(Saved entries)
^^^^^^^^

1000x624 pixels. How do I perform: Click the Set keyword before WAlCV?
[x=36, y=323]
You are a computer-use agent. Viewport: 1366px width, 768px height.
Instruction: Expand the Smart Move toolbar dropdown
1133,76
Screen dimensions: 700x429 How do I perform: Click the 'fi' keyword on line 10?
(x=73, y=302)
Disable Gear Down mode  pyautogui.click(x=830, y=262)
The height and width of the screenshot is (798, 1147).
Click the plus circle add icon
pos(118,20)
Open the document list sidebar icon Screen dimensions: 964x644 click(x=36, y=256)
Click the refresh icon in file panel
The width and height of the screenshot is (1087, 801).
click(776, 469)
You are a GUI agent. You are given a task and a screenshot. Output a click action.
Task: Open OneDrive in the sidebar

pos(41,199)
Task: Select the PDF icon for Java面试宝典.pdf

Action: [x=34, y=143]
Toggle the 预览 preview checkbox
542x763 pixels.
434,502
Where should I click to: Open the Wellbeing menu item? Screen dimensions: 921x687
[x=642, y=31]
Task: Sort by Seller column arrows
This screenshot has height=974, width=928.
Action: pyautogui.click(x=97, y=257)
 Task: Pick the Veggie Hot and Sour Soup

^^^^^^^^

**Task objective:** When you reach the line that contains "The height and", stop; output it and every line before it from the start of the data, exactly as written.

**Finished task:**
1000x624 pixels. How do I perform: Click the Set keyword before WAlCV?
[x=36, y=323]
You are a computer-use agent. Viewport: 1366px width, 768px height.
Instruction: Expand the Smart Move toolbar dropdown
1133,76
Screen dimensions: 700x429 How do I perform: Click the 'fi' keyword on line 10?
(x=73, y=302)
Disable Gear Down mode  pyautogui.click(x=830, y=262)
The height and width of the screenshot is (798, 1147).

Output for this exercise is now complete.